Солнце поднялось. Серые пласты зяби с южной стороны подмокрели. Снежное зерно укрупнилось, сияло. Павло распутал башлык, встряхнул и закинул за спину. Яловничий невольно залюбовался статным видом Батурина.
— Знаменитый казак ты, Павло Лукич. Только жалко, — он тяжело вздохнул, — видать, скоро отрубят голову. А казак без головы никому не нужный.

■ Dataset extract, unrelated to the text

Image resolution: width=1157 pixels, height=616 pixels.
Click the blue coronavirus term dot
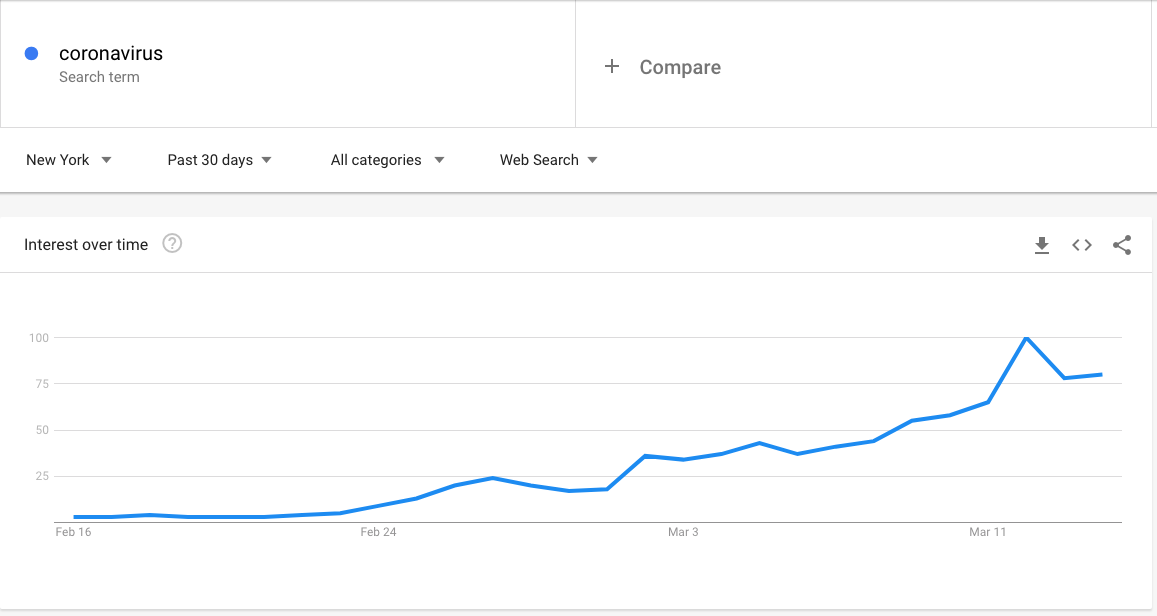(31, 54)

Павло сдвинул резкие брови.
— Ты про что?
— Вермишель начали неподходящую, Павел Лукич, — тихо сказал Меркул, и в тоне голоса ощущалась явная тревога. — Больно шибко Егор на станицу полез. Станица ему мать, а он двумя сапожищами.
— Ты про хлеб?.
— Хотя бы и про хлеб, — оживился Меркул, — я ведь во всех этих делах на первый взгляд будто посторонний, как будто в цирке в Армавир-городе. Сидит, мол, дед Меркул и глядит — какой такой борец на лопатки ляжет, або Иван Поддубный под Буля, або Буль под Ивана Под-дубного. Так многие думают. Земли, мол, у него один пай, да и тот не засевает, денег в кубышках не хоронит, хлеба только на прокорм семьи кое-как хватает, родни мало. И впрямь, погляжу я на себя, Павло Лукич, мало от меня корысти, мало кто на меня позавидует, будь то белый, будь то красный, будь то синий аль серо-буро-малиновый. Думок моих никто не знает, а может, кто по своей собственной глупости дурачком меня считает. Молчит-то не всегда дурак, Павел Лукич… Родился я в Жилейской станице, в ней же крещен, в ней и умирать почитай, придется, а потому за свою станицу всей душой болею. Мне мой юрт — вроде дома, все в нем знаю и всё жалею. Недаром меня в жалобную комиссию выбрали, тут уже Егор промаху не дал. — Меркул нагнулся, начал перебирать гриву коню. — Начинаются в нашем доме дела похуже пожара. Люди от рук начали отбиваться, от хозяйства. А от этого урон идет прежде всего станице. Вот сегодня воскресенье, день теплый, весна близко, а мы только двое с тобой в полях ездим, и то вроде не по своим надобностям, а по казенным. Ты — как земельной комиссии председатель, а я — жалобной. А бывало, раньше тут бы в такой день не обминулся, не успевал бы шапку скидать, здороваться… Возьмем первых с краю, тех же Литвиненковых. Какой бы только чертяка не носил бы их в поле. Зубами б землю кусал Игнат, на язык пробовал, корешки озимки разглядывал бы, не порвало ли морозом. А то начал бы снег вальками сгребать по загонам для увлажнения почвы. Выбили, одним словом, Литвиненкову семью из седел, а вокруг них еще десятков пять семейств крутятся, гудят, как пчелы в улье, когда туда воряга забрался и напакостил. Убыток есть хозяйству от этого? А?